For now, at least, he does not expect the committee chair to phone. The economy is slow, he believes, but not bad enough to be considered in recession.
"We've had a major slowdown that's come about because the economy over-invested in high-tech," he said. But he suggested that the rest of the economy is not doing so badly, and that tax cuts and recent interest rate cuts by the Federal Reserve Board should give it a boost.
"Much of the non-high-tech economy is still reasonably healthy -- because consumers are still spending well, because housing has done, in fact, relatively strongly," Bernanke said. "I personally would have preferred if the Fed had been a little less aggressive, but given what they've done, and given the tax rebates, that certainly increases the odds of the second half of the year being a little stronger."

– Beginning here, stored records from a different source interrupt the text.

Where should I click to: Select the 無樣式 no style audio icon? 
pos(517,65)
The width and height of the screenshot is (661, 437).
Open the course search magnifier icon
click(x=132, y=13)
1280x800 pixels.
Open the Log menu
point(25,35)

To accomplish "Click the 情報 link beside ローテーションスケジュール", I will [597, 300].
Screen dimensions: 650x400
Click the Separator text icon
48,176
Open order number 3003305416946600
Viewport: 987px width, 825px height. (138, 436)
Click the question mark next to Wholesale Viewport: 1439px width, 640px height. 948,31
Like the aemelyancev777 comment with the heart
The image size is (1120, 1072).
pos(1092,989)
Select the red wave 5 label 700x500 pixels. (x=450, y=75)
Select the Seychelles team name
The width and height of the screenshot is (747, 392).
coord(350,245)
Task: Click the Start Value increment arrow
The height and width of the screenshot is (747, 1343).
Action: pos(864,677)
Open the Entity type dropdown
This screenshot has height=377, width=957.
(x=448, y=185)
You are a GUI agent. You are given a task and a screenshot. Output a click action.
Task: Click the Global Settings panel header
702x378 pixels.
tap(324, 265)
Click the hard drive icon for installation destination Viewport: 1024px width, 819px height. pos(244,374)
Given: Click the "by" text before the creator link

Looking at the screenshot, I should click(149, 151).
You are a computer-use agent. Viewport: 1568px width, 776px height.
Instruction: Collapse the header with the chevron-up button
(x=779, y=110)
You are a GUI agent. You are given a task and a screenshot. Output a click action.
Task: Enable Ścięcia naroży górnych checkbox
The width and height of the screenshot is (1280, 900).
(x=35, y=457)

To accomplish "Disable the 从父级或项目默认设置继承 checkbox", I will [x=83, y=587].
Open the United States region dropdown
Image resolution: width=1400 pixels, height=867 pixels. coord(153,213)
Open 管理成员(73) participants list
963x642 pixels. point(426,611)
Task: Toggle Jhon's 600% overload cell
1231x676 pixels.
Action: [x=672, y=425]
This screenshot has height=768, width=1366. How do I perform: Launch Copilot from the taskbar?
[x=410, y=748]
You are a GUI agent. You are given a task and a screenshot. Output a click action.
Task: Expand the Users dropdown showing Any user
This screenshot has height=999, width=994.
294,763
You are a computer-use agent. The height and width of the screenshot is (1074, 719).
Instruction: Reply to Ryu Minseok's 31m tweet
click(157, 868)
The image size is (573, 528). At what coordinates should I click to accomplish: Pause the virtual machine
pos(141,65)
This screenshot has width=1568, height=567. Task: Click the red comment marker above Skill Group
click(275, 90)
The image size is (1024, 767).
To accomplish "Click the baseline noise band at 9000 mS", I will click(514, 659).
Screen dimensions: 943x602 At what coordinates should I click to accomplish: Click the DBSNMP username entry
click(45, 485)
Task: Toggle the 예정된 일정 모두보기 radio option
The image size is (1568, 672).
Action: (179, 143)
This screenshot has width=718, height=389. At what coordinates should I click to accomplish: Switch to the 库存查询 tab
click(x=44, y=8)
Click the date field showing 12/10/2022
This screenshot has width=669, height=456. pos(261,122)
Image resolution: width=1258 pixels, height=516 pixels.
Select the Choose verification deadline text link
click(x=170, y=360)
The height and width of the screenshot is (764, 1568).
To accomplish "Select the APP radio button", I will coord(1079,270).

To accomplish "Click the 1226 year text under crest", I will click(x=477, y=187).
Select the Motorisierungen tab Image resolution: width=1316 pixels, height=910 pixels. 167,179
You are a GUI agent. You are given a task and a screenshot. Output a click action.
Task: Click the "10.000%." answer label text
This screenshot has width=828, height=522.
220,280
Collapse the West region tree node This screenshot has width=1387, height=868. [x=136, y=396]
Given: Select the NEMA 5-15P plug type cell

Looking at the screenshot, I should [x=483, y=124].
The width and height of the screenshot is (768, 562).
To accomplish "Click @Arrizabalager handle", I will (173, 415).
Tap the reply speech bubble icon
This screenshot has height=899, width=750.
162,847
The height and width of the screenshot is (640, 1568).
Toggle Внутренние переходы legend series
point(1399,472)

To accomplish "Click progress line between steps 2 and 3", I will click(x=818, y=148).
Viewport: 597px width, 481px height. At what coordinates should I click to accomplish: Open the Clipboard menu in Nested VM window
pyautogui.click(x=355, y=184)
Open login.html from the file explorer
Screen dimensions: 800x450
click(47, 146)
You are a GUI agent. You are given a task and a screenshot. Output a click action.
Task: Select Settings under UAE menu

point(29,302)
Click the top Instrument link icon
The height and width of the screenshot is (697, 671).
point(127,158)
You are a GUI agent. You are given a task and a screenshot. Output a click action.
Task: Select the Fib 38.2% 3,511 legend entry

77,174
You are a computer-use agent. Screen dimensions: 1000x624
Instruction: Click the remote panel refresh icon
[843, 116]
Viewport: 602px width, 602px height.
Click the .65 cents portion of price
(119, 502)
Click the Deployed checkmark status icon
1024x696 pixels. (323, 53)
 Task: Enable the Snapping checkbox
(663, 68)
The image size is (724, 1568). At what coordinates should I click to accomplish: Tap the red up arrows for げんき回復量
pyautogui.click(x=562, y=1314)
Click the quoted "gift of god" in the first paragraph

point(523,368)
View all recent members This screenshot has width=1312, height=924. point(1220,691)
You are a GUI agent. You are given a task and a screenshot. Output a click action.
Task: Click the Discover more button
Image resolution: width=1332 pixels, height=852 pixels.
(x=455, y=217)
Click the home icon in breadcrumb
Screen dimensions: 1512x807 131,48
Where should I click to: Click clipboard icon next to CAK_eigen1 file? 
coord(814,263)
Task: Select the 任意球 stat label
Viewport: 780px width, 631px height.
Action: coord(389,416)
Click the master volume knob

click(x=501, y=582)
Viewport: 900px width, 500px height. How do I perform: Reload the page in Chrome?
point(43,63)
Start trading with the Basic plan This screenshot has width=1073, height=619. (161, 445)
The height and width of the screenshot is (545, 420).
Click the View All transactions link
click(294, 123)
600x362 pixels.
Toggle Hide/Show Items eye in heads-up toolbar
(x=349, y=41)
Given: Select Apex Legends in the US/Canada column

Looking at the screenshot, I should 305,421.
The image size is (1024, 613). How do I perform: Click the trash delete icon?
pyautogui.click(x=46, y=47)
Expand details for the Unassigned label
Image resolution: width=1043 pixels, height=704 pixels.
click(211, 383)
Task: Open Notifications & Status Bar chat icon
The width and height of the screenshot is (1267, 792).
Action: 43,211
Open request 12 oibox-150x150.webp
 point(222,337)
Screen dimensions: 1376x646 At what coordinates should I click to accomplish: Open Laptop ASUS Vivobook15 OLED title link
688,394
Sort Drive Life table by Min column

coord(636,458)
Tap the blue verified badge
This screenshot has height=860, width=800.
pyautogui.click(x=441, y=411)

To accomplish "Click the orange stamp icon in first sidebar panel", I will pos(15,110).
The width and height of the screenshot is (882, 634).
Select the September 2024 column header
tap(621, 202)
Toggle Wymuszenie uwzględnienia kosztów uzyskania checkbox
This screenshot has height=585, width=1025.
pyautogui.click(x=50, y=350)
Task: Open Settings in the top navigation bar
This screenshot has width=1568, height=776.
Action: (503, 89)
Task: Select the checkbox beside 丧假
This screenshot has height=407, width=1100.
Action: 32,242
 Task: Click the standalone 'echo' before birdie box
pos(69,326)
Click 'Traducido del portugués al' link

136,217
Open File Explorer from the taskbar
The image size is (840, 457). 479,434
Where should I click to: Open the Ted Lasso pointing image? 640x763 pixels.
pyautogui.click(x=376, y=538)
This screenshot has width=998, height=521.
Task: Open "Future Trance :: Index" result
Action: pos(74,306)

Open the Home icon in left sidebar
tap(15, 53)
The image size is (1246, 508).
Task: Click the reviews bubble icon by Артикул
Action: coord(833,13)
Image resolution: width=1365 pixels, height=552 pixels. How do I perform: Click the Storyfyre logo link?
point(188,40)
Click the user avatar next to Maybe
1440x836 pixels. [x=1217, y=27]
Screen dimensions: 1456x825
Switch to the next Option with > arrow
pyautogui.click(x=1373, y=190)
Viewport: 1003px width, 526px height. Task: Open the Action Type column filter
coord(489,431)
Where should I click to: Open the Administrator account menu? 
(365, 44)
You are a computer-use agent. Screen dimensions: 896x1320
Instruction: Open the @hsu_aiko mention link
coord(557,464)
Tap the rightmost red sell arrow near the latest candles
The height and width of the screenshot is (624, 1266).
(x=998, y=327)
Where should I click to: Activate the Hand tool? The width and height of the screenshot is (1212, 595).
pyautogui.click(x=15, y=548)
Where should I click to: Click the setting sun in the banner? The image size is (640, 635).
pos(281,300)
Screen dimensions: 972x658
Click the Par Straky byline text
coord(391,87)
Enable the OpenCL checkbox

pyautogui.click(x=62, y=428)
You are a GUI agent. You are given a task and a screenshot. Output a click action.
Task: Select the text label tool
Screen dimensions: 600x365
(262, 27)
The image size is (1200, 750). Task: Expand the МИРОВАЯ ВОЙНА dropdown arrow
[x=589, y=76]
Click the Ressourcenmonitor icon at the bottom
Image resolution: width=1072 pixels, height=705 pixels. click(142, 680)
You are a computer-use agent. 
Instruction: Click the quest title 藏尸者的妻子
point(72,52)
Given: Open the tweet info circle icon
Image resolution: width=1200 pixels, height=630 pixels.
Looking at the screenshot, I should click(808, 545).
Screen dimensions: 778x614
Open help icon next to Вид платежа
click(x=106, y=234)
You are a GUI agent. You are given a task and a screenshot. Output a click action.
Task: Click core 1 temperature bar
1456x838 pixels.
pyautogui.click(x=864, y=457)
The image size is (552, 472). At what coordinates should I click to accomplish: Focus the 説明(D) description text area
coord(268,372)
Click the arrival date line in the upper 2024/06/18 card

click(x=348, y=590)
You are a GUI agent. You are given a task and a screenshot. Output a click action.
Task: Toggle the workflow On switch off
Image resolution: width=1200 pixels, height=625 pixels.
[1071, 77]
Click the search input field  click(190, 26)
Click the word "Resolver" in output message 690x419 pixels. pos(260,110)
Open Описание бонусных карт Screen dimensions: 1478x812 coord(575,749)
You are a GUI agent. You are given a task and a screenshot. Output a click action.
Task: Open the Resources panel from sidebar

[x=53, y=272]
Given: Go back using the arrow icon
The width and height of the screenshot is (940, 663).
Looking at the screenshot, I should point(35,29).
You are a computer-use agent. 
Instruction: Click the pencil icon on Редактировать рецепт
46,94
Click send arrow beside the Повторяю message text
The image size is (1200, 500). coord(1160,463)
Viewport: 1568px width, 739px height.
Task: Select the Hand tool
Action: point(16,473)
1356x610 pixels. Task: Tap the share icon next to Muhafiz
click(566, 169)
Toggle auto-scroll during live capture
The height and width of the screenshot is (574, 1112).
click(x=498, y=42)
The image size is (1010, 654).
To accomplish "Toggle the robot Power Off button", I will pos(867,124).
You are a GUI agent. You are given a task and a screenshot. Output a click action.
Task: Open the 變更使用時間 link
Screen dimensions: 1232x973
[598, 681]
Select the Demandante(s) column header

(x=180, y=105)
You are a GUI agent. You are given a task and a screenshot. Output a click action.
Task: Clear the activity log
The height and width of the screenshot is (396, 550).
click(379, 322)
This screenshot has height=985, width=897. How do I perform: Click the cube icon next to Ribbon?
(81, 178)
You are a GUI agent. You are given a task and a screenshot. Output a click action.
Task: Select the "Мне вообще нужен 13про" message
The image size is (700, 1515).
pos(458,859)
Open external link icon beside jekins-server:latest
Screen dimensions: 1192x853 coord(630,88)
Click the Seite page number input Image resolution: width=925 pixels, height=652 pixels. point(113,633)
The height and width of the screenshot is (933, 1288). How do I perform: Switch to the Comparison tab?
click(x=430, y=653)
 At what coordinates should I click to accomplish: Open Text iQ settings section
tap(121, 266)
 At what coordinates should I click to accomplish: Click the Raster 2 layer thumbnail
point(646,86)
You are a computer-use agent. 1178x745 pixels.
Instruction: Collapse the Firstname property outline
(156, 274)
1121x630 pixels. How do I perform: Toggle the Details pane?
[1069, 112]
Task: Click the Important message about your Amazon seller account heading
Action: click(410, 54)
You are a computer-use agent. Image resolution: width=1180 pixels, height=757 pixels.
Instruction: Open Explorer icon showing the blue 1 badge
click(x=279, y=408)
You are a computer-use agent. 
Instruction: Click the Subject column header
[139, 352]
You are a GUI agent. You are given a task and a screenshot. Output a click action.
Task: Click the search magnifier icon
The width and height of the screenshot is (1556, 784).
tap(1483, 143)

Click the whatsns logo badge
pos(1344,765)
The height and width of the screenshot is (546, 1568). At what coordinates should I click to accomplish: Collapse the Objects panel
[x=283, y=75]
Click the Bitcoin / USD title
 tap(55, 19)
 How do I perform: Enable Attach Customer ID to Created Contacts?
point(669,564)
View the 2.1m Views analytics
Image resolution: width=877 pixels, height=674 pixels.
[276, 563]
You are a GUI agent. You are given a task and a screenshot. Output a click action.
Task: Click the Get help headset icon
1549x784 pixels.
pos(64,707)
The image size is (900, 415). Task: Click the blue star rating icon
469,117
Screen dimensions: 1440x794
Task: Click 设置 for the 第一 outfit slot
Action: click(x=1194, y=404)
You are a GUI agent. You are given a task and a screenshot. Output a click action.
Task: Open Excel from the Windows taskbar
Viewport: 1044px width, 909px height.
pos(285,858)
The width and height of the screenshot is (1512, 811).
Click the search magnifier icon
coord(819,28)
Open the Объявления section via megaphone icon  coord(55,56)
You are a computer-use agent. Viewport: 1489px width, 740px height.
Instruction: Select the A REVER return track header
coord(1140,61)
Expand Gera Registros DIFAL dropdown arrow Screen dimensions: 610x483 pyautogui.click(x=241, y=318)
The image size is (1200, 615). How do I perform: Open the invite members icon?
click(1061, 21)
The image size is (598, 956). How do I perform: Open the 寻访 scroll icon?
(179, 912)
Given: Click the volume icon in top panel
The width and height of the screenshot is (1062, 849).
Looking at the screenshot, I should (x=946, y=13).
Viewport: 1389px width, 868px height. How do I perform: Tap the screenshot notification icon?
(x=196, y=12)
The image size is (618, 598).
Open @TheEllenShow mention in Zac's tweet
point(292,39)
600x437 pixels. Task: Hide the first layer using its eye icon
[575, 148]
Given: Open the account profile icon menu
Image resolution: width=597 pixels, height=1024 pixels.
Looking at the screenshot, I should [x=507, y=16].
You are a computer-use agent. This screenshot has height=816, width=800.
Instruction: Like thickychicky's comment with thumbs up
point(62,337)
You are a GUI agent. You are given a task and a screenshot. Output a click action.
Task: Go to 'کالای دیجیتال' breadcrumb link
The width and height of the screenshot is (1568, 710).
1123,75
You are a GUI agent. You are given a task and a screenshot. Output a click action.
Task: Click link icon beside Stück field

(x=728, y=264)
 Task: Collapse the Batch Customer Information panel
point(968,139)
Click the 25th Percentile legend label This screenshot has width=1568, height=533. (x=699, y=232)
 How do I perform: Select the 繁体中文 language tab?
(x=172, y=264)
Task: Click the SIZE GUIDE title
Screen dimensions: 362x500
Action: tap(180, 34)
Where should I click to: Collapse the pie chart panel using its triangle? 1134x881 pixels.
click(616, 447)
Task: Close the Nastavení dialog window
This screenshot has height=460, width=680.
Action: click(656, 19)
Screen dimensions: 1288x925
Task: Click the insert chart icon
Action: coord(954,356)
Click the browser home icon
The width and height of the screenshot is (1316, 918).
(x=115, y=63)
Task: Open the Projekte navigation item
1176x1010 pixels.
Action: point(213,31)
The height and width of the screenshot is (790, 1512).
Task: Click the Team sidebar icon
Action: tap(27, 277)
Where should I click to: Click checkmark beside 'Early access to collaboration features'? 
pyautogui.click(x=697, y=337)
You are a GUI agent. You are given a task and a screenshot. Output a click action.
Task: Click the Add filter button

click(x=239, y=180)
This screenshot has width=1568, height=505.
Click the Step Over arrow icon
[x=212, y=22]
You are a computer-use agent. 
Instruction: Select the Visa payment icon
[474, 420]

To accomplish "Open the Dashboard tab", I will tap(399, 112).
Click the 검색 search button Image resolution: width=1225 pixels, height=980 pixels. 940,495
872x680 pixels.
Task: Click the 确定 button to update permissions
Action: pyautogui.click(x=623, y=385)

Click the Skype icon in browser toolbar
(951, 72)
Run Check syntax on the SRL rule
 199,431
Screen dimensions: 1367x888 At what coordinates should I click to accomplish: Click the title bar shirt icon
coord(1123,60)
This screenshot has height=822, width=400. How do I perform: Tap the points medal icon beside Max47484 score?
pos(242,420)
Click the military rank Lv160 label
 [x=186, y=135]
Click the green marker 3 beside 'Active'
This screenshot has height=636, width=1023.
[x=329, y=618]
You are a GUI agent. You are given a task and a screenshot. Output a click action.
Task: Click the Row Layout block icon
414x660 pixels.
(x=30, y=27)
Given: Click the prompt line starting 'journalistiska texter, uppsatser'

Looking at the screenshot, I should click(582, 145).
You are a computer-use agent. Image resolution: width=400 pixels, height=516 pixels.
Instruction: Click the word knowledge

"I think there's a good chance we'll dodge the bullet this time," he said.
Not surprisingly, the business cycle dating committee doesn't meet very often. The group last met formally in April 1991, when it announced that the economy had entered a recession the previous July. As it happened, the recession already had ended a month before the announcement. (At eight months the last U.S. recession was short; recessions since 1945 have averaged 11 months).
When they get together, the group does not work to forecast a recession, but to review economic data to determine if one already has begun. Committee members consider a variety of economic indicators, including the industrial production index, housing starts, inventories, and employment indicators such as overtime and hours worked.
The committee also reviews gross domestic product (GDP), but doesn't follow the textbook definition of a recession -- two consecutive quarters of negative GDP growth. "There are many dimensions to economic activity," Bernanke said, "so looking just at GDP is not necessarily accurate. Other problems with relying solely on GDP are that it is a quarterly rather than monthly indicator, and it is often subject to large revisions as new information comes in over time."
The need for this variety of data means the announcement of a recession often comes six months or more after it has already begun. "We don't want to call it and have to change our minds," Bernanke said. "We're not out there trying to anticipate or be ahead of the curve."
Still, not everyone thinks the dating committee should continue its practice. "There are some economists who think these dates aren't really needed or even all that meaningful," Bernanke noted.
So why do it? Dating recessions can be useful for economists doing certain kinds of research and modeling, Bernanke said. He added that historians and others also consider recessions a convenient way to divide and mark history -- they separate good times from bad and help show the progress of the economy.
Recession-dating traces its roots to NBER founder Wesley Mitchell, who did classic work on the business cycle alone and in collaboration with Arthur Burns (later the chair of the Federal Reserve Board under President Nixon). The NBER has retrospectively dated U.S. business cycles month-by-month going back to 1854. Besides its work in business cycles, the NBER has branched out to study a wide range of economic issues and has hundreds of leading academics as research associates.
Bernanke will serve on the committee for as long as he remains director of the NBER's Monetary Economics Group -- an indefinite appointment.